Fig. 2 shows the cross-validation scores of each model for regressing the faradaic efficiency towards ammonia and the rate of the NRR. Inspection of Fig. 2 shows some interesting trends. First, the simpler linear regression and decision tree models perform worse for predicting the efficiency compared to predicting the rate of the NRR. This suggests that the experimental factors that affect the efficiency are more complex than those that affect the rate. This is further supported by the fact that for all four models, increasing the size of the dataset improved performance for predicting efficiency, but dataset size had a more limited effect on predicting the NRR rate. For the highest data availability, the best-performing model for efficiency was the random forest model, and the best-performing model for rate was the decision tree with cross validated R² scores of 0.835 and 0.913. Interestingly the MLP models were matched by many of the simpler models despite having access to more advanced tuning capabilities.


	Fig. 2 Coefficient of determination (R²) of decision tree (DT), random forest (RF), multilayer perceptron (MLP) and linear regression (LR) predicting both faradaic efficiency (a) and NRR rate (b) over various data set sizes.

3.3 Model robustness analysis

To evaluate the robustness of the models, 10 different randomly generated seeds were chosen and each model was re-trained and validated against the new training and testing sets. The results of all 10 random seeds were analyzed for discrepancies. The standard deviation of the R² scores for each model are presented in ESI, Fig. S4a.† The highest cross-validated standard deviation was 0.0804 for MLPs predicting faradaic efficiency, indicating low variance between randomly selected seeds.

Additionally, the averaged single pass testing and training R² scores were analyzed to interpret the degree of over-fitting on each model, presented in ESI, Fig. S3b.† The most over-fit model was the MLP predicting the faradaic efficiency with 0.145 difference between training and testing coefficients of determination while the average difference was 0.107–an indication of some degree of over-fitting, especially in the decision trees and MLPs.

3.4 Data availability trends & model comparisons

To demonstrate how the size of the dataset affects performance, each model was also trained and tested on sub-datasets of 208, 312 and 416 stratified data points. As shown in Fig. 2 model accuracy is strongly correlated to size when predicting efficiency, however, the correlation does not hold for rate predictions.
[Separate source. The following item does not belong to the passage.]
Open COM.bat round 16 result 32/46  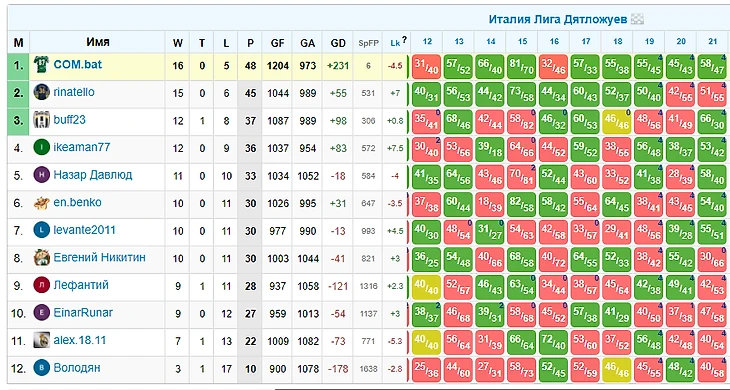(x=554, y=67)

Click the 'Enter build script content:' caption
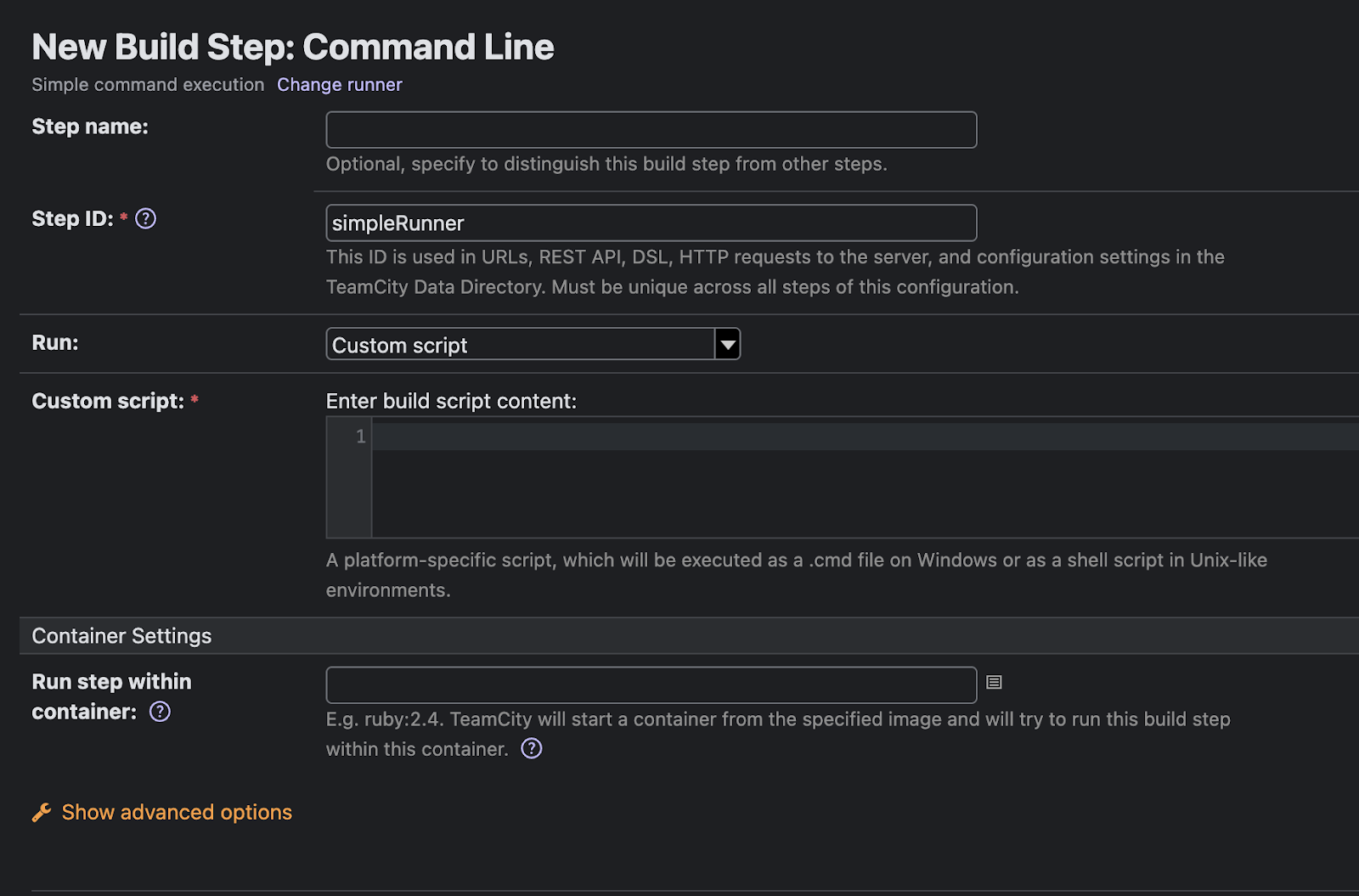(x=451, y=401)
Visualization of the regression model is shown in Fig. 3, which depicts a plot of actual versus predicted values. This type of data visualization can be used to identify outliers and poorly predicted points in the testing set. For a perfectly accurate prediction, the graphs would generate a line with a slope of 1. Points close to the diagonal line are predicted better than points far from the diagonal line. Points above the diagonal were predicted greater than reality, while the reverse is true for points below the diagonal. Outliers were determined via z-score of the absolute difference between predicted and actual values with a threshold of three standard deviations.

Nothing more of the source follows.